I thought of one more thing I meant to say. In response to what you said about being the WAS and showing your regret to your H, etc. I believe that you expressed everything in your letter to him and that you shouldn't have to continue to state your remorse and continue to apologize to him. To me, there comes a point of doing it too much and the LBS would begin to lose a certain amount of respect b/c they would see the WAS being pathetic. Even as a WAS, I feel that it is very important to maintain dignity and self-respect. Yes, we can feel great remorse for what we did, but I don't think that it requires us to continually assure the WAS how repentant we are. (Since you are not in the house with him, it would appear that you were doing that a lot.....IMHO.) So I don't think you should feel that you should have to coninue to do that.
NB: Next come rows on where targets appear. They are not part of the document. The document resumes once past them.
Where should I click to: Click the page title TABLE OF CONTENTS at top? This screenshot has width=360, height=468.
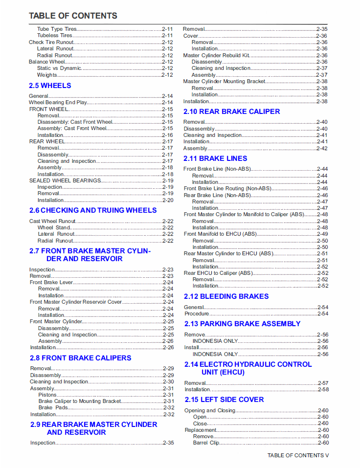(x=73, y=16)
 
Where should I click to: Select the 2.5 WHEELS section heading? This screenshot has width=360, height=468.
(x=50, y=86)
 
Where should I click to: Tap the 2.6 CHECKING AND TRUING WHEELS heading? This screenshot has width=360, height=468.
(x=93, y=210)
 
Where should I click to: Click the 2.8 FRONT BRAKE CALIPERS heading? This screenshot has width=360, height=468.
(x=81, y=358)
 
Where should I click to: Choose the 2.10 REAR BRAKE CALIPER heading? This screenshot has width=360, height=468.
(x=232, y=111)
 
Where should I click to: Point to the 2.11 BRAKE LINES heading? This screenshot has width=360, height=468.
(x=215, y=158)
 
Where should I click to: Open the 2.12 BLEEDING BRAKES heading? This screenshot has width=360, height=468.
(x=226, y=296)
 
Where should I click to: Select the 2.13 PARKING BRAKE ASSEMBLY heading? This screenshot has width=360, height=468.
(x=242, y=324)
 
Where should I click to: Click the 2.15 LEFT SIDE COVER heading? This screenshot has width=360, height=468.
(x=224, y=400)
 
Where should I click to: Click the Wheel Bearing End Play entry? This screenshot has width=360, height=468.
(x=58, y=103)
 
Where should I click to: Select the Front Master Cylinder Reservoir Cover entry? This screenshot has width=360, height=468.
(x=76, y=302)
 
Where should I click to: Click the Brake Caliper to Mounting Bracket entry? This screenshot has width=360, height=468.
(x=80, y=401)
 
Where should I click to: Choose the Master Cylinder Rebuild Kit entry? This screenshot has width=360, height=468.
(x=216, y=55)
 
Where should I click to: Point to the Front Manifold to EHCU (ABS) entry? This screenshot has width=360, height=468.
(x=221, y=234)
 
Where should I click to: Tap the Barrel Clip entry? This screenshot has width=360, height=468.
(x=206, y=443)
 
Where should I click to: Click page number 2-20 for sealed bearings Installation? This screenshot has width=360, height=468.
(x=168, y=200)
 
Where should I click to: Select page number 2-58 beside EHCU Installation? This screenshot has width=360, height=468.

I am a firm believer in not placing ourselves (if a WAS or a LBS) as any sort of doormat position in the R b/c that loses respect from the other spouse.
I think what I was trying to say in my post last night was that I hope since the physical affection is your LL and you have expressed how much you miss and need him (which is fine to do that here), it may be your undoing if you show “neediness” to him. Perhaps you are just doing that here on the board and that’s fine b/c it’s what the board is for. Better to do that here, right? I was concerned in the beginning that you were being too eager in giving him praises, but you know this man better than anyone else, so you need to use your best judgment in these matters. And, for some reason, I thought the two of you were still under the dame roof in the beginning of your thread. My bad.
I agree with everyone else that you are doing great. I think I am kind of like a “mamma” to a lot of people here…wanting to warn my children to be careful. That last statement is meeant to be one of endearment and not a slap in the face.
It is not about what you feel should work in your M. It is about doing the work that gets the right results. Do what works!